Pour Gilbert Montagné, « c’est une urgence, ça aurait dû être fait depuis 20 ans ! Les claviers braille, c’est très bien, mais insuffisant. Il faut mettre une forte pression sur les banques. J’ai tendance à penser qu’il faut que tous les distributeurs doivent être adaptés, et qu’un effort soit visible dès 2006 ». Gilbert Montagné, indépendant des associations, ne s’estime pas lié par leurs revendications et considère que l’adaptation des automates bancaires doit concerner les déficients visuels et les handicapés moteurs, par un positionnement des appareils à bonne hauteur.
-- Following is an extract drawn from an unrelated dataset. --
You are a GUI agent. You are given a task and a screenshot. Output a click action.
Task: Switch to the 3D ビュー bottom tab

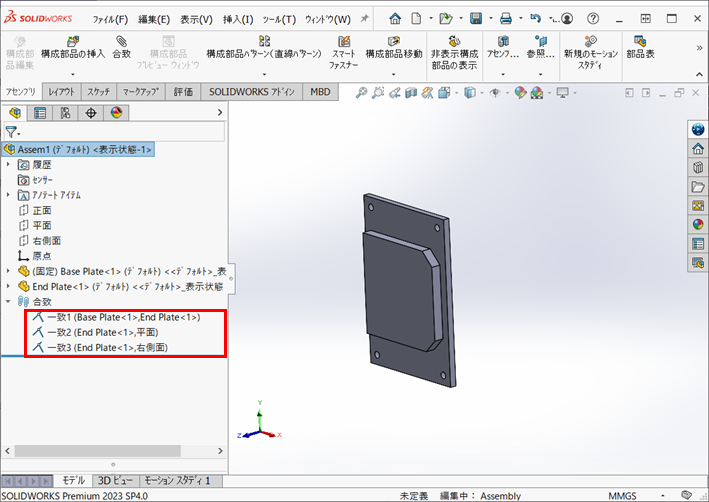[x=114, y=481]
Si la France est en retard en la matière, la vocalisation des automates bancaires a débuté depuis quelques années au Canada, à l’exemple de la Californie, l’un des Etats américain qui a initié l’adaptation de ces appareils. Pour la seule Bank of America, 7.000 guichets automatiques devraient disposer d’une interface vocale à la fin 2005. La solution retenue aux U.S.A et au Canada consiste en une écoute individuelle et confidentielle des instructions en connectant des écouteurs personnels à l’appareil; au Canada, le fait de connecter des écouteurs éteint l’écran et adapte le processus de fonctionnement au mode vocal.

L’Italie démarre ce mois-ci un plan progressif de déploiement et d’aménagement des guichets automatiques; dès janvier, l’équivalent italien de la Fédération Bancaire Française imposera des normes d’accessibilité aux automates bancaire neufs, portant sur les besoins des déficients visuels mais également moteurs.

Leader sur le marché français, N.C.R, propose une version vocale de ses appareils. Mais les établissements bancaires ne demandent pas ces adaptations, qui présentent évidemment un coût supplémentaire. Cette information est également confirmée par Wincor Nixdorf. Ces fabricants proposent, outre des claviers avec chiffres braille et touches de fonction à symboles en relief, des kits audio optionnels qui représentent une infime partie du prix d’un automate. En revanche, l’adaptation des logiciels de pilotage des automates pourrait représenter un coût important, selon N.C.R qui ne peut néanmoins le chiffrer. En Europe, l’Italie et l’Espagne s’équipent en distributeurs vocaux, quelques appareils ont été installés en Allemagne. Si l’offre existe chez les industriels, c’est donc chez leurs clients, les banques, qu’il y a une lacune. A la Société Générale, dirigée par Daniel Bouton qui a également pris récemment la présidence de la Fédération Bancaire Française (nouvelle appellation de l’Association Française des Banques), on estime que tout est possible. Les décideurs, à la Direction des automates bancaires, connaissent l’existence des appareils à interface vocale mais la décision d’achat est suspendue au bon vouloir de la Direction Générale. Là encore, l’absence de demande exprimée par les clients déficients visuels est avancée pour justifier la situation actuelle. Daniel Bouton rencontrera bientôt, en sa qualité de président de la F.B.F, Marie- Anne Montchamp et Gilbert Montagné. Il leur dira peut-être si les banques sont prêtes à payer le prix de l’accès de tous leurs clients aux services automatiques, des services que les clients déficients visuels paient déjà sans pouvoir les utiliser pleinement.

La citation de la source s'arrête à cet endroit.